[Requirements] Copy out the Junius F. Wells biography below word for word, in full, before the items that follow it.
── Selected passage ──
= Junius F. Wells =

LDS Church administrator and author (1854–1930)

Junius Free Wells (June 1, 1854 – April 15, 1930) was the first head of the Young Men's Mutual Improvement Association, an organization that today is the Young Men organization of the Church of Jesus Christ of Latter-day Saints (LDS Church). He also was a magazine founder, an author, and the chief organizer of the LDS Church's efforts to build several historical monuments in the early 1900s.

==Early life and education==
Born in Salt Lake City, Utah Territory, Wells was the son of LDS Church leader Daniel H. Wells and his fourth wife, Hannah Corrilla Free. He studied at the University of Deseret.

On 17 June 1879 Wells married Helena Middleton Fobes.

==Young Men's Mutual Improvement Association leadership==
In 1875, church president Brigham Young organized the Young Men's Mutual Improvement Association. The first implementation of the organization was in the Salt Lake 13th Ward, with Junius F. Wells as president. Among his counselors was Heber J. Grant.
───
── Material shown ──
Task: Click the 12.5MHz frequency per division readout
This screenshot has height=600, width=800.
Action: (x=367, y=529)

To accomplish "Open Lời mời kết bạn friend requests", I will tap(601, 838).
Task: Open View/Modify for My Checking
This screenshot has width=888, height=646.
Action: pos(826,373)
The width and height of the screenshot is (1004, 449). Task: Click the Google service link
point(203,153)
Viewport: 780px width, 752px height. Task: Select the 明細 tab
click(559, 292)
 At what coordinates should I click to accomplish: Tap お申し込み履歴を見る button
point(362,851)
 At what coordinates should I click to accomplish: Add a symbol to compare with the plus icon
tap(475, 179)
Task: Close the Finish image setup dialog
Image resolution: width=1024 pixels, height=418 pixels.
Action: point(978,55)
───
[Written answer]
= Junius F. Wells =

LDS Church administrator and author (1854–1930)

Junius Free Wells (June 1, 1854 – April 15, 1930) was the first head of the Young Men's Mutual Improvement Association, an organization that today is the Young Men organization of the Church of Jesus Christ of Latter-day Saints (LDS Church). He also was a magazine founder, an author, and the chief organizer of the LDS Church's efforts to build several historical monuments in the early 1900s.

==Early life and education==
Born in Salt Lake City, Utah Territory, Wells was the son of LDS Church leader Daniel H. Wells and his fourth wife, Hannah Corrilla Free. He studied at the University of Deseret.

On 17 June 1879 Wells married Helena Middleton Fobes.

==Young Men's Mutual Improvement Association leadership==
In 1875, church president Brigham Young organized the Young Men's Mutual Improvement Association. The first implementation of the organization was in the Salt Lake 13th Ward, with Junius F. Wells as president. Among his counselors was Heber J. Grant.